→ TASK OBJECTIVE
Find every line below with "Open" in it and give only how many there are.

→ INFORMATION SHOWN

┌──

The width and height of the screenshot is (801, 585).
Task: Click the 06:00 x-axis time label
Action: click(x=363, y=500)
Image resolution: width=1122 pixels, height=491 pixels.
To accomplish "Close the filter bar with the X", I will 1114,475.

└──
┌──

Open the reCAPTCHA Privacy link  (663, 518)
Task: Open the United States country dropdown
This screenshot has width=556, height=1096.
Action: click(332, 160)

└──

→ RESPONSE BELOW
2